> _The request_: Return every line of the rows below that contains the string "blue", matching case exactly.

> _Working data_:
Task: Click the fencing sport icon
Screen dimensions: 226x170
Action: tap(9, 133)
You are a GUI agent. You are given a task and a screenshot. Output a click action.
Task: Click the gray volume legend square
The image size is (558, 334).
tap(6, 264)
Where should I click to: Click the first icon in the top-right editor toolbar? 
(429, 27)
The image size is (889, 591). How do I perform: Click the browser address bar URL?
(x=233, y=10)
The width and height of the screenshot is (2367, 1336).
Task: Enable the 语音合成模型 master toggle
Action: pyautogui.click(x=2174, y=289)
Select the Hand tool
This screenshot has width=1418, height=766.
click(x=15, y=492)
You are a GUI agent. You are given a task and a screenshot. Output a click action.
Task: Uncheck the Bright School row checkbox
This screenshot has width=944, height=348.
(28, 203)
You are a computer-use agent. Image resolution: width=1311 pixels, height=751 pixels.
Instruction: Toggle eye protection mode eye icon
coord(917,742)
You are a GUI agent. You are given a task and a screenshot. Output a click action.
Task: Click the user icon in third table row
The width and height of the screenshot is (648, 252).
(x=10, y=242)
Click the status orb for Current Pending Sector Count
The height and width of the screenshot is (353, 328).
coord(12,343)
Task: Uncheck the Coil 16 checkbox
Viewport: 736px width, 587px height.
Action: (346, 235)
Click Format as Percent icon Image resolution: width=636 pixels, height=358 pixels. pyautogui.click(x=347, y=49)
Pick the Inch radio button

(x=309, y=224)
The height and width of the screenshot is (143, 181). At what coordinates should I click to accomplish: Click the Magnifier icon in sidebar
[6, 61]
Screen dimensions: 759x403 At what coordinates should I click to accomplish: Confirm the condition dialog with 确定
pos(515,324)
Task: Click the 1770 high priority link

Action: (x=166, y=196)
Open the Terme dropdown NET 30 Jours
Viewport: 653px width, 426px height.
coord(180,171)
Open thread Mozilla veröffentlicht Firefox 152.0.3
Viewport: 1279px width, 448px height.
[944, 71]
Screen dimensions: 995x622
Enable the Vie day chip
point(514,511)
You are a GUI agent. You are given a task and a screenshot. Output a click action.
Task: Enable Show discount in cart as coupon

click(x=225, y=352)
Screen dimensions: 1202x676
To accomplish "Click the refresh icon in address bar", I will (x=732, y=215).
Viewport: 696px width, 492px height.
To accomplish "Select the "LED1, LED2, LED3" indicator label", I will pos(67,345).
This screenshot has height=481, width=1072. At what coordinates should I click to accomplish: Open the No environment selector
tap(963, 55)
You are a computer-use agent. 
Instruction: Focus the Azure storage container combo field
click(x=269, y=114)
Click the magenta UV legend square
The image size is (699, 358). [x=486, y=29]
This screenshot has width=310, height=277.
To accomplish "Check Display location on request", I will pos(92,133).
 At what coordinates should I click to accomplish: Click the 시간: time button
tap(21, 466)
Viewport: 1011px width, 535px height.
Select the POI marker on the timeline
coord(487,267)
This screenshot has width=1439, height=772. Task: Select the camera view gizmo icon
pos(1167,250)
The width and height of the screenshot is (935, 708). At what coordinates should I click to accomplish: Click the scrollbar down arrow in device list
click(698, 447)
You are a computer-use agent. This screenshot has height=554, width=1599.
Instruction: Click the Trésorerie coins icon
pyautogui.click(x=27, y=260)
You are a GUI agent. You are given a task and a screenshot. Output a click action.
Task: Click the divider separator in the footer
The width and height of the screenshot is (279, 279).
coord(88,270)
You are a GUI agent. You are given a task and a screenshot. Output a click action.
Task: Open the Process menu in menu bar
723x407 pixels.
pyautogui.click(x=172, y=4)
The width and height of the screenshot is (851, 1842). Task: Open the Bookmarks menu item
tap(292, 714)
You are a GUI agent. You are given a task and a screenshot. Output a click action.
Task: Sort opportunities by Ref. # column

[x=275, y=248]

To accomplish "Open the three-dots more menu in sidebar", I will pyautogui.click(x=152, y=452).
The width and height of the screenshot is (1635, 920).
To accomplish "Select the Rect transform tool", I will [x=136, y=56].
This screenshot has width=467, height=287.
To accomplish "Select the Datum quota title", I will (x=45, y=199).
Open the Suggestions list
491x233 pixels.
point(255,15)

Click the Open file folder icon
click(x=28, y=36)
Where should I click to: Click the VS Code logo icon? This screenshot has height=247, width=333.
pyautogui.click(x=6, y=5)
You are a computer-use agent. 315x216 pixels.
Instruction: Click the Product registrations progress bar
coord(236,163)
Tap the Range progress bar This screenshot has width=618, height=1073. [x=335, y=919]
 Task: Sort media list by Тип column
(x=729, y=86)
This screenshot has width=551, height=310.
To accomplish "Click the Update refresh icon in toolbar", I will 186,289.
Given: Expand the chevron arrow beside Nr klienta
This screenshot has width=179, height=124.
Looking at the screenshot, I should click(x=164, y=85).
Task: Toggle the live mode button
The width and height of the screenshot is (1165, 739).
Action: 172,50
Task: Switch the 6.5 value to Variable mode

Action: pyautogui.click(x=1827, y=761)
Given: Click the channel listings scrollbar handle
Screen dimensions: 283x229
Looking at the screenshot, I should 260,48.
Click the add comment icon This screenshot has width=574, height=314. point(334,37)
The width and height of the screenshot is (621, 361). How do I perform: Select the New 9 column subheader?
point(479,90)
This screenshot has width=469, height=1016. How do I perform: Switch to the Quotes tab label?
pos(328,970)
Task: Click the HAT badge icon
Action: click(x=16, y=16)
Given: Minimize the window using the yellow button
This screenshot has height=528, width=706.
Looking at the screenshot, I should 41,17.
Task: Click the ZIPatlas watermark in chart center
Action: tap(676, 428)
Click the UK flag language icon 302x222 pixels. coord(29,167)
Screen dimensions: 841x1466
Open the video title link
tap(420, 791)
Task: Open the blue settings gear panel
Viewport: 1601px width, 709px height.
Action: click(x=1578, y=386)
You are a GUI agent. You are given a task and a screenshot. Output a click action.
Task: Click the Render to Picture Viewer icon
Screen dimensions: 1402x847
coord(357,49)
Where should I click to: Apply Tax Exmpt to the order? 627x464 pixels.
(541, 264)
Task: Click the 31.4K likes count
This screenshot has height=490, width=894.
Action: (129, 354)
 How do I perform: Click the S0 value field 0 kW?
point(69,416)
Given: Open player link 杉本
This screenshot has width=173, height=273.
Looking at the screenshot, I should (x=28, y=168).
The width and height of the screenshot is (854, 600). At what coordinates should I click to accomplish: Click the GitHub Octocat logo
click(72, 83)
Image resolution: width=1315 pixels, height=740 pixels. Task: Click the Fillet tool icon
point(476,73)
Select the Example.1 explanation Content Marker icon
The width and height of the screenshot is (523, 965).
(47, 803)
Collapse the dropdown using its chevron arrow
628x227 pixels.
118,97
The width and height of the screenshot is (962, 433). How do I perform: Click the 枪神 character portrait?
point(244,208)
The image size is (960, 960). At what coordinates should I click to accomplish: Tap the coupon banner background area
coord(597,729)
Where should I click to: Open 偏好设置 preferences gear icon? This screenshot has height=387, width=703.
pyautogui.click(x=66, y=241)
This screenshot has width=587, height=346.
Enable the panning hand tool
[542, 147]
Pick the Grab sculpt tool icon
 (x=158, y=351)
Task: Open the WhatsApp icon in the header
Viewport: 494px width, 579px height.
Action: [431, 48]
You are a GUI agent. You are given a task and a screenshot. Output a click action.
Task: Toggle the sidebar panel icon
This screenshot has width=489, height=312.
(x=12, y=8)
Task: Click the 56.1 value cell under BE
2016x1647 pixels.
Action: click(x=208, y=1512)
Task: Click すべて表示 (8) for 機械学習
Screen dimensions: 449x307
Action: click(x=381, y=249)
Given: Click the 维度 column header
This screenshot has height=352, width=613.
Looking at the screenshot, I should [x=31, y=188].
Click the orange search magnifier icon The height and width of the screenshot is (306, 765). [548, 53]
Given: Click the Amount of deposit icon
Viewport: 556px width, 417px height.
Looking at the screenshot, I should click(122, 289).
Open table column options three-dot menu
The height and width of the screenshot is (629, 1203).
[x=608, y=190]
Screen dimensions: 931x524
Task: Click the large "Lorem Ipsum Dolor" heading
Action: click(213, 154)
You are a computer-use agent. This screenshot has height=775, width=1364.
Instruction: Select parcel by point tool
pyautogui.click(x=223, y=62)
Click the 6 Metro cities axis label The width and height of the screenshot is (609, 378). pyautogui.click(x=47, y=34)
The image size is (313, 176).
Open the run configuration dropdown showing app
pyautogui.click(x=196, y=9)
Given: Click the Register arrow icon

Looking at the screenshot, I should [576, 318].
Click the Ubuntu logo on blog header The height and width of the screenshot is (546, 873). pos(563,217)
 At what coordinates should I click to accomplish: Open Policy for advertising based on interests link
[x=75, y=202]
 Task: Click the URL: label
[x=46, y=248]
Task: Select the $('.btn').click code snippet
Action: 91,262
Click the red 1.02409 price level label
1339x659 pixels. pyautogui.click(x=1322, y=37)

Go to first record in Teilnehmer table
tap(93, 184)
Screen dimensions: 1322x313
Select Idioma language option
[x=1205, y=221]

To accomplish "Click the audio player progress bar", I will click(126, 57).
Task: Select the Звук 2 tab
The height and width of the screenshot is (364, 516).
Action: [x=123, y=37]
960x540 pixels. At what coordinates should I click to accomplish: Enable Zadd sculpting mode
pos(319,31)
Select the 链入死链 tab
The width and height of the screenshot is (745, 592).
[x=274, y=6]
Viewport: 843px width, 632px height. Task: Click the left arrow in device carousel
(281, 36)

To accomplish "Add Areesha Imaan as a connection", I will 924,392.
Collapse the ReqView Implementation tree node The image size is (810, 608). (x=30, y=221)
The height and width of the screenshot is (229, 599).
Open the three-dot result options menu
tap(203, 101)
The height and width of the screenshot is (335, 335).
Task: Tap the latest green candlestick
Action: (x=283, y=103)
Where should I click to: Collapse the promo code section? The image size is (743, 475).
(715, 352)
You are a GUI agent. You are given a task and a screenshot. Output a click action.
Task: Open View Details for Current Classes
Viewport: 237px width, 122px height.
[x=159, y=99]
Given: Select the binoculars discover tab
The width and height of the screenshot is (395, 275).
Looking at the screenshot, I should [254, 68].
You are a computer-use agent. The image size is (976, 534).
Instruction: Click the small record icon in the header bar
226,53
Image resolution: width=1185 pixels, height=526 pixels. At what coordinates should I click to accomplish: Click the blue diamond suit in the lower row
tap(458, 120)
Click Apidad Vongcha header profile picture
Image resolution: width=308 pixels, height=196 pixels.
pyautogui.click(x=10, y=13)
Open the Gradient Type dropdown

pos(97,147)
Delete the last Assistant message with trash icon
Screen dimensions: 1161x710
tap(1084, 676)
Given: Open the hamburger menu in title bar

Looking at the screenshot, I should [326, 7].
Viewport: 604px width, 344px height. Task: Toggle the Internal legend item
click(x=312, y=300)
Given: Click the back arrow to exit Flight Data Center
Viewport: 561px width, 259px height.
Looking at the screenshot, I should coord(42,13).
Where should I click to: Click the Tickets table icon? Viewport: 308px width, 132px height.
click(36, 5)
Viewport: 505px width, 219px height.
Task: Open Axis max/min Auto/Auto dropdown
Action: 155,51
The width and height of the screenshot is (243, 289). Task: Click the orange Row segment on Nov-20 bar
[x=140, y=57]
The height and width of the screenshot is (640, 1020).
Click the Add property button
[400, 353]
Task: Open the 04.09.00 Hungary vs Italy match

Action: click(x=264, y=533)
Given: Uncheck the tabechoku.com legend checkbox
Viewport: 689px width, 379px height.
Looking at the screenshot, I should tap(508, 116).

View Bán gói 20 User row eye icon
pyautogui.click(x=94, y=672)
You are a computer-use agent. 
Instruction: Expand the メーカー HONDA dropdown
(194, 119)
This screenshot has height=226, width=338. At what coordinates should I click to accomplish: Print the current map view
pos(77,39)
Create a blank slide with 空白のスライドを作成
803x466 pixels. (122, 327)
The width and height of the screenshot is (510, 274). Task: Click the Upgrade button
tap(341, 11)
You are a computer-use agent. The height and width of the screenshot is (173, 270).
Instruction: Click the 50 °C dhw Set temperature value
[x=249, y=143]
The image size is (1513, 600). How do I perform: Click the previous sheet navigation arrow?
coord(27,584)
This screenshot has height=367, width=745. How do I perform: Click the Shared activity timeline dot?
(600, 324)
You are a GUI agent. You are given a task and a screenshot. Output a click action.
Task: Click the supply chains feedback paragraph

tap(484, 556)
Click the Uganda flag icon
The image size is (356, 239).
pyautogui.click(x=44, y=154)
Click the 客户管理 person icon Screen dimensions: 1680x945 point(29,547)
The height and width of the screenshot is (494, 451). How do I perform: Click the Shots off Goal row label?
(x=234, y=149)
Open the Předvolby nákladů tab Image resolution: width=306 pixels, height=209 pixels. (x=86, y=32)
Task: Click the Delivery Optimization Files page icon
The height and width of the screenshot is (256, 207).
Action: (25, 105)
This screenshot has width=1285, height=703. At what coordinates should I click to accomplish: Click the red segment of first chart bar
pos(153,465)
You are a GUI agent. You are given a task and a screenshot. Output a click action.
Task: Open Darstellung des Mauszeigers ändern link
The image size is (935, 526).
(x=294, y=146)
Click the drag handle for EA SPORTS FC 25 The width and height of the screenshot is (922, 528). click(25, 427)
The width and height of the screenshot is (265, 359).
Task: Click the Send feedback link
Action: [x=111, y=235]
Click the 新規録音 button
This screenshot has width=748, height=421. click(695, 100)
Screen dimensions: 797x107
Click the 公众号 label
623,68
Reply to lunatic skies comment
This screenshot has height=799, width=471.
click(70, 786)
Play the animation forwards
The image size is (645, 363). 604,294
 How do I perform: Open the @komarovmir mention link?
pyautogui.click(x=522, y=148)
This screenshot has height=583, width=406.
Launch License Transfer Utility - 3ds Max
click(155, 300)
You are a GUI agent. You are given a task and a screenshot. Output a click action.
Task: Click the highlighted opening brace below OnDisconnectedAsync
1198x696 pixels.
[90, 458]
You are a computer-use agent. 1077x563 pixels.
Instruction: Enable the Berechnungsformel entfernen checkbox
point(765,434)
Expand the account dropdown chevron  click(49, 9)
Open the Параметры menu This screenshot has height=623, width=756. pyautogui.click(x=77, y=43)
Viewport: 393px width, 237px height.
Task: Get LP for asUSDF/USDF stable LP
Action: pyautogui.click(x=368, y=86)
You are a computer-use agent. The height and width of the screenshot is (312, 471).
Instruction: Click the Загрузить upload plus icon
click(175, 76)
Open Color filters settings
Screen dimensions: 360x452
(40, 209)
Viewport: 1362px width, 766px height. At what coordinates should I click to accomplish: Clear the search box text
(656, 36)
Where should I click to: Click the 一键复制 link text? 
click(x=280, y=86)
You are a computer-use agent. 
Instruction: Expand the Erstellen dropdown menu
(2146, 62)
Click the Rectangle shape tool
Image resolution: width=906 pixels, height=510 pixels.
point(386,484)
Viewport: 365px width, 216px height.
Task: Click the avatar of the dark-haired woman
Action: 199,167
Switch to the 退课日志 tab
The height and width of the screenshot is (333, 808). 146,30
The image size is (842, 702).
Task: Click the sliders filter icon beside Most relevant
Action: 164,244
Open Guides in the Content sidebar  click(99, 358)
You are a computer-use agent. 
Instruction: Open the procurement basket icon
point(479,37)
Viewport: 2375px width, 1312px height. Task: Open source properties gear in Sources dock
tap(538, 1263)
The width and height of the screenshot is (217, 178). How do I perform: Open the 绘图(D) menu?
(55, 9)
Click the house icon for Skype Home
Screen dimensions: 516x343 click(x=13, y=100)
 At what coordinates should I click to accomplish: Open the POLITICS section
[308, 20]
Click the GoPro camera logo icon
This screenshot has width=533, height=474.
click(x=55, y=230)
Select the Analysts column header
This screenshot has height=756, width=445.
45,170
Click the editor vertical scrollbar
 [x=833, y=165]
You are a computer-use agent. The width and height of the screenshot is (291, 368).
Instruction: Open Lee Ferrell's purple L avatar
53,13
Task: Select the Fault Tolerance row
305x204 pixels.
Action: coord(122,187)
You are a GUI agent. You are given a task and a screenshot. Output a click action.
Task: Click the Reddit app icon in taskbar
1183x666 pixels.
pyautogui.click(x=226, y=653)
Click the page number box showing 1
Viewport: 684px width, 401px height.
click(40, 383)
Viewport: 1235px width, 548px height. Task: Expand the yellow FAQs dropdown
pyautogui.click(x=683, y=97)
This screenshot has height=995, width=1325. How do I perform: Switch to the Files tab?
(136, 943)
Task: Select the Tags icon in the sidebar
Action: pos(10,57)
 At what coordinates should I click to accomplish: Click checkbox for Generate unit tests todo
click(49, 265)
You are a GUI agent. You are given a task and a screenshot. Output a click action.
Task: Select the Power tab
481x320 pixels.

> _Answer to the exercise_:
Task: Open the blue settings gear panel
Image resolution: width=1185 pixels, height=526 pixels. At what coordinates should I click to accomplish: Click the blue diamond suit in the lower row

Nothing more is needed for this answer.